Wie erkläre ich meinem Kind den Krieg in der Ukraine?

Veröffentlicht am: 04.03.2022

Nach dem Einmarsch russischer Truppen in das Nachbarland Ukraine sind viele Menschen verängstigt oder verunsichert. Die unangenehmen Gefühle und Ängste, die durch ein solches Ereignis in den meisten Menschen aufkommen, sitzen sehr tief und sind nicht leicht zu bewältigen. Vor allem Kinder und junge Menschen benötigen in der Auseinandersetzung damit unbedingt Hilfe. Wir fragten Mag.ª Leila Amir Ahmadi-Rinnerhofer MA, Erziehungsberaterin bei den Wiener Kinderfreunden, wie Eltern ihren Kindern – aber auch sich selbst – bei der Bewältigung dieser Ausnahmesituation helfen können.

Wie verhalte ich mich am besten meinem Kind gegenüber?

Für Kinder ist eine ruhige, wenig aufgeregte Haltung ihrer Eltern in so einer Situation hilfreich. Damit Kinder keine bedrohlichen Fantasien und Ängste entwickeln, wenn sie etwas von den Nachrichten, aus Gesprächen oder im Spiel mit Freunden aufschnappen, ist es von Bedeutung, die Kinder altersentsprechend und in kindlicher Sprache aufzuklären. Wichtig ist es, bei der Schilderung der Ereignisse weder zu übertreiben noch zu bagatellisieren. Kinder können gut mit der Wahrheit umgehen, wenn sie einfühlsam vermittelt wird. Sie sehen das viel pragmatischer als wir Erwachsene.  Bei Ängsten oder Sorgen der Kinder signalisieren Sie Offenheit und Interesse, bieten Sie Gespräche an, zeigen Sie, dass Sie da sind und beruhigen Sie Ihre Kinder u.a. auch durch Körpernähe.

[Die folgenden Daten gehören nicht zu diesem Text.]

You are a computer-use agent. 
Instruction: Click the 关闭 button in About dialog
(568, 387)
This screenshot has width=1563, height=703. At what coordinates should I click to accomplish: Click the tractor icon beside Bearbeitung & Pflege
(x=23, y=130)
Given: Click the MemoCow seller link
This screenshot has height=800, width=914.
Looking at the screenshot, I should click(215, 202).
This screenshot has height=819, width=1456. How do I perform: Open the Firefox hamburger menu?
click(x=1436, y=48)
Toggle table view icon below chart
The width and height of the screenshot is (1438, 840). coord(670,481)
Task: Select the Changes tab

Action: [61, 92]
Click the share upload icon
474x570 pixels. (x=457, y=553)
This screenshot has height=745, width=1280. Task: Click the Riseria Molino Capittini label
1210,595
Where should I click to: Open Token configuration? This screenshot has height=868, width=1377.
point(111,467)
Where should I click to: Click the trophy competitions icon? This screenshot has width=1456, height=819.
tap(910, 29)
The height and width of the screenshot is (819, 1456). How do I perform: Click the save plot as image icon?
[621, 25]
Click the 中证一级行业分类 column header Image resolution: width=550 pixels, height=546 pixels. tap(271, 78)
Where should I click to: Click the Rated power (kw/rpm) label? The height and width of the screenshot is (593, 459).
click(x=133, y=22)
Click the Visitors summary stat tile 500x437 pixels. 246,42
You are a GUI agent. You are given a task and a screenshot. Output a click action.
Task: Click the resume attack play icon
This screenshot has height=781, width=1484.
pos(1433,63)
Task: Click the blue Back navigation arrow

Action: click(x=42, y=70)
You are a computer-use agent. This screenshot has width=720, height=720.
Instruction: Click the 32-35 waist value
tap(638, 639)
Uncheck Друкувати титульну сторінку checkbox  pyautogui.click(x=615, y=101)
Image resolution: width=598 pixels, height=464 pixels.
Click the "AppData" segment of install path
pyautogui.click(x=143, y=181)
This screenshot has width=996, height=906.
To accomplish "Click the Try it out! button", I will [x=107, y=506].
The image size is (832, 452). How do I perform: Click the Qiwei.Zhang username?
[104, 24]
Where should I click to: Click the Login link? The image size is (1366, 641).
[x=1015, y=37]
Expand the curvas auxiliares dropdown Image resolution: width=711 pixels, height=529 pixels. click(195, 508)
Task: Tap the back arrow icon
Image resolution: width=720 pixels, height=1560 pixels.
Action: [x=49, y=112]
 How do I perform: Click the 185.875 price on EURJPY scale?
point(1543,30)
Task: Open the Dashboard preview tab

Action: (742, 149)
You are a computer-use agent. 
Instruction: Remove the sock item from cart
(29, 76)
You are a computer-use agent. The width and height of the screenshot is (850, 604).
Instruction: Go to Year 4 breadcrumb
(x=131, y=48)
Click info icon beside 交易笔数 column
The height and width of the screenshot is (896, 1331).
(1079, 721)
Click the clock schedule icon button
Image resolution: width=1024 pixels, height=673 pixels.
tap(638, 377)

Welche Informationen braucht mein Kind?

Was ist passiert?

Die Soldaten eines Landes sind in ihr Nachbarland einmarschiert um es zu erobern und die Soldaten beider Länder schießen aufeinander. Alte Menschen, Frauen und die Kinder verlassen die umkämpften Städte. Sie verstecken sich auf dem Land oder versuchen in sichere Länder zu fliehen. Dort hilft man ihnen und sie sind in Sicherheit.

Die Menschen sprechen jetzt von Krieg. Was bedeutet das?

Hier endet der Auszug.